Прежде, верно, и такую работу делывали, так то для себя, а теперь для кого? Эге, вот тут и загвоздка!.. Как для кого? Для всех! Значит, и для себя… Так, так, товарищ дорогой, а позвольте вас спросить: вот летом сгоняли нас, мастеров, канаву на улице копать. Помните? Нет? Так вот: выкопали канаву на совесть, в рост человека, вроде окопа, все честь по чести. Ждем, что туда будут опускать: трубу или там провод… Не дождались ни трубы, ни провода. Осень пришла, залило канаву, зима снежком припорошила, весна опять водой налила. А потом погнали нас, дорогой товарищ, эти самые канавы зарывать… Это как понимать?.. То-то и оно: сколько труда человеческого загубили, а к чему?.. Ты сам человек рабочий, можешь понимать…

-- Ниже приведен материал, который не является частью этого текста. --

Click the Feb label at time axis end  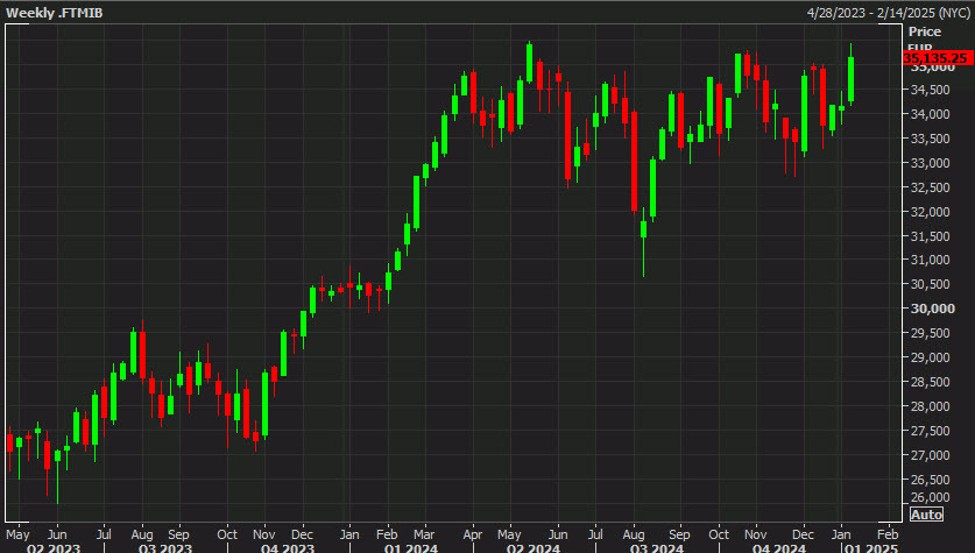point(887,534)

Нет, товарищ, неправильно ты о нас рассуждаешь. Верно, мы не фабричные, мы ремесленники, да только не путай нас с хозяевами, хоть и в одном с ними кустарном звании ходим. Мы ведь как жили: что заработал — проел. Всего имущества у нас — гнилые домишки. Верно, друг, у тебя домишка нет. Так ведь мы — Марьина роща, вроде деревня… Нет, товарищ, я заграничных слов не знаю, мне с тобой спорить невозможно, а только ты подумай сам и увидишь, что мы самые настоящие рабочие и есть.
На этой точке зрения стояли все марьинорощинские ремесленники и обижались на местные власти, огулом и на равных правах зачислявшие в кустари тружеников и хозяйчиков.
За весь военный период довольно много пришло фабричных рабочих в Марьину рощу, но мало пошло марьинорощинцев на заводы и фабрики. Еле работали заводы и фабрики, новых рабочих почти не брали, разве только взамен уходивших на фронт. И оставалась Марьина роща все той же ремесленной, мещанской, никак не рабочей окраиной.
«Марококот» возник в самый разгар нэпа — в 1923 году. Возник тихо, без всякого шума. Мосфинотдел зарегистрировал разрешенное соответствующим союзом промысловых кожевенных артелей Марьинорощинское кожевенное кооперативное товарищество, и стал жить Марококот — дитя трех предприимчивых и дальновидных сапожников-хозяйчиков. Первый год существовал Марококот больше на бумаге, «в стадии организации», как отписывалось правлением. В самом деле, в тот момент не было еще надобности в кооперативной ширме. Государственные предприятия свободно продавали сырье частнику и покупали у него изделия. Небольшие привилегии для кооперативных товариществ и артелей еще не влекли частника.